* **Текст для чтения**:
+---+
Замечено: стоит лишь написать что-нибудь (не спорю, прекраснодушное) про людей труда (ну, например, как хорошо на заводе работать, или как хорошо комбайном бороздить море спелой пшеницы, или спускаться в шахту, где, рискуя жизнью, на карачках, в антисанитарных условиях зарабатывать на смех детишек и ежевечерний домашний уют с толстой женой в халате и замечательным душистым супом с фрикадельками в старомодной зеленой эмалированной кастрюле), как тут же набегает какая-нибудь куча людей и начинает талдычить: «Ага, ага, а почему же ты сам не работаешь на заводе, а вот бы тебя туда, а вот моему знакомому руки-ноги станком оторвало, а потом он в шахте погиб и т. д. и т. п. и пр.!»
Даже принимая во внимание понятную страсть оппонентов уличить меня в неискренности, нельзя не заметить, что из их готовности дать отпор складывается удивительная, замечательная картина – картина ненависти к труду. Труд им неприятен. Они с ним явно что-то не поделили. Их бесит сама мысль, что кто-то где-то может сидеть и прекраснодушествовать по поводу каких-то там алкоголиков-комбайнеров, тогда как они тут действительно трудятся в своих банках и рекламных агентствах! И между прочим, делают там всё, чтобы ужас шахты (слесарного цеха, пшеничного моря, далее по списку) не повторился!
+---+
Данные о расположении слов и элементов:
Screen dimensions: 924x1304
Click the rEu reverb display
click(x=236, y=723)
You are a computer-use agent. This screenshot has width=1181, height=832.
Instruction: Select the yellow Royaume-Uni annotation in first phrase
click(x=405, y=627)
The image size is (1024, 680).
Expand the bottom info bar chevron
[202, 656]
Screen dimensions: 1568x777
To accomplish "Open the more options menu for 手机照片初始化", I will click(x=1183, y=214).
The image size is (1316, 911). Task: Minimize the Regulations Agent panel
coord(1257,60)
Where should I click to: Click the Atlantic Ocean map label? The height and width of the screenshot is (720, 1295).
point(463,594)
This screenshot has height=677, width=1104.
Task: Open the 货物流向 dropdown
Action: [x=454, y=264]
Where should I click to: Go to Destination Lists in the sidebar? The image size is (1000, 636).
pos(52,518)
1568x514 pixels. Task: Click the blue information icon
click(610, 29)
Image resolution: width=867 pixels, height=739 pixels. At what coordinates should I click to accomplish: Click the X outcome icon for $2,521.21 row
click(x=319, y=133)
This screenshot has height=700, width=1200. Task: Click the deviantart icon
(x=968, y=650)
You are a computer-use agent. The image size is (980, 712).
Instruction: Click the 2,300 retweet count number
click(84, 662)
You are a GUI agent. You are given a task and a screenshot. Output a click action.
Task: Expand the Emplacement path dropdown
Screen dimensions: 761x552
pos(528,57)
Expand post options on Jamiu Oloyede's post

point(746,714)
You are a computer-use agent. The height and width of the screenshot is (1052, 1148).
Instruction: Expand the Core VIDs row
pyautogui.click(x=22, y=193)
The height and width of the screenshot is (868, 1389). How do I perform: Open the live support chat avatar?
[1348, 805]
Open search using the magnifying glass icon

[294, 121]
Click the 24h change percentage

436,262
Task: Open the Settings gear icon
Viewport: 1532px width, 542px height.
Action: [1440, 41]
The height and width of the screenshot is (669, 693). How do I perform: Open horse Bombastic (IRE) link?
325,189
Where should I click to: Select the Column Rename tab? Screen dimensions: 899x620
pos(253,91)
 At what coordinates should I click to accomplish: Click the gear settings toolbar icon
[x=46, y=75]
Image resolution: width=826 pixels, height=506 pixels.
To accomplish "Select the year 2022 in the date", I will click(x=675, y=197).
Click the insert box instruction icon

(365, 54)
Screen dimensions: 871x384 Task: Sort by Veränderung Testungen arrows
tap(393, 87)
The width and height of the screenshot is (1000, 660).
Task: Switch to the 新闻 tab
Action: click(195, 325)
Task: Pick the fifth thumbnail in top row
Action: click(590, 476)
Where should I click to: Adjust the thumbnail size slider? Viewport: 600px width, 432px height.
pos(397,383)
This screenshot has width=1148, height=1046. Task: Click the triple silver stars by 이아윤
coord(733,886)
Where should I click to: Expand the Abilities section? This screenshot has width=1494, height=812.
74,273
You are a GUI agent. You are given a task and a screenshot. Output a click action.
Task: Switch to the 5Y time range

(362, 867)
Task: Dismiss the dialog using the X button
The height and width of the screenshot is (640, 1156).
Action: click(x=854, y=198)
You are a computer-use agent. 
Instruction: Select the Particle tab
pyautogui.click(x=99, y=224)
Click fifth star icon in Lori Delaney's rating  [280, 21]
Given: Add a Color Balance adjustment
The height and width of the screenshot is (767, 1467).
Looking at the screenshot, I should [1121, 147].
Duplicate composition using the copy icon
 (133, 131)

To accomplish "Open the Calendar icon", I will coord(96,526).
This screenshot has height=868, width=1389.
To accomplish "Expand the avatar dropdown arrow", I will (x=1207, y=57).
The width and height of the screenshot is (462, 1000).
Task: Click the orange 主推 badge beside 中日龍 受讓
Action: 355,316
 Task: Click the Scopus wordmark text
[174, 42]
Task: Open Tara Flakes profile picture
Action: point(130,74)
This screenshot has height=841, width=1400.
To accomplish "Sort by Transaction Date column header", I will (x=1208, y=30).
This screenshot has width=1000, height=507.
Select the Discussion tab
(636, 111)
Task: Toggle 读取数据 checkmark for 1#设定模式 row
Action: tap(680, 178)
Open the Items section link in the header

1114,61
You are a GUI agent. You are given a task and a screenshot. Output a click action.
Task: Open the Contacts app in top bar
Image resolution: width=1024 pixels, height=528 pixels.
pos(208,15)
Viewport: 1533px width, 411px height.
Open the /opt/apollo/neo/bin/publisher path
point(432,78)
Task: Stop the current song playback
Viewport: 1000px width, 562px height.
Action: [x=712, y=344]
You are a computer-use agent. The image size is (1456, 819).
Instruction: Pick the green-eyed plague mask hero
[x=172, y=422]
+---+
* **Задания**:
A. Ответьте по тексту о людях труда:
(i) В какой кастрюле подается суп с фрикадельками?
(ii) Какая картина, по мнению автора, складывается из готовности оппонентов дать отпор?
(iii) Где, согласно тексту, трудятся сами оппоненты?
B. Перепечатайте из записей отрывок от строки, содержащей «Open search using the magnifying glass icon», до строки, содержащей «Action: 355,316», включая обе эти строки.
Текст о людях труда и записи взяты из разных источников.

* **Ответы**:
A.
(i) В старомодной зеленой эмалированной кастрюле.
(ii) Картина ненависти к труду.
(iii) В своих банках и рекламных агентствах.

B.
Open search using the magnifying glass icon

[294, 121]
Click the 24h change percentage

436,262
Task: Open the Settings gear icon
Viewport: 1532px width, 542px height.
Action: [1440, 41]
The height and width of the screenshot is (669, 693). How do I perform: Open horse Bombastic (IRE) link?
325,189
Where should I click to: Select the Column Rename tab? Screen dimensions: 899x620
pos(253,91)
 At what coordinates should I click to accomplish: Click the gear settings toolbar icon
[x=46, y=75]
Image resolution: width=826 pixels, height=506 pixels.
To accomplish "Select the year 2022 in the date", I will click(x=675, y=197).
Click the insert box instruction icon

(365, 54)
Screen dimensions: 871x384 Task: Sort by Veränderung Testungen arrows
tap(393, 87)
The width and height of the screenshot is (1000, 660).
Task: Switch to the 新闻 tab
Action: click(195, 325)
Task: Pick the fifth thumbnail in top row
Action: click(590, 476)
Where should I click to: Adjust the thumbnail size slider? Viewport: 600px width, 432px height.
pos(397,383)
This screenshot has width=1148, height=1046. Task: Click the triple silver stars by 이아윤
coord(733,886)
Where should I click to: Expand the Abilities section? This screenshot has width=1494, height=812.
74,273
You are a GUI agent. You are given a task and a screenshot. Output a click action.
Task: Switch to the 5Y time range

(362, 867)
Task: Dismiss the dialog using the X button
The height and width of the screenshot is (640, 1156).
Action: click(x=854, y=198)
You are a computer-use agent. 
Instruction: Select the Particle tab
pyautogui.click(x=99, y=224)
Click fifth star icon in Lori Delaney's rating  [280, 21]
Given: Add a Color Balance adjustment
The height and width of the screenshot is (767, 1467).
Looking at the screenshot, I should [1121, 147].
Duplicate composition using the copy icon
 (133, 131)

To accomplish "Open the Calendar icon", I will coord(96,526).
This screenshot has height=868, width=1389.
To accomplish "Expand the avatar dropdown arrow", I will (x=1207, y=57).
The width and height of the screenshot is (462, 1000).
Task: Click the orange 主推 badge beside 中日龍 受讓
Action: 355,316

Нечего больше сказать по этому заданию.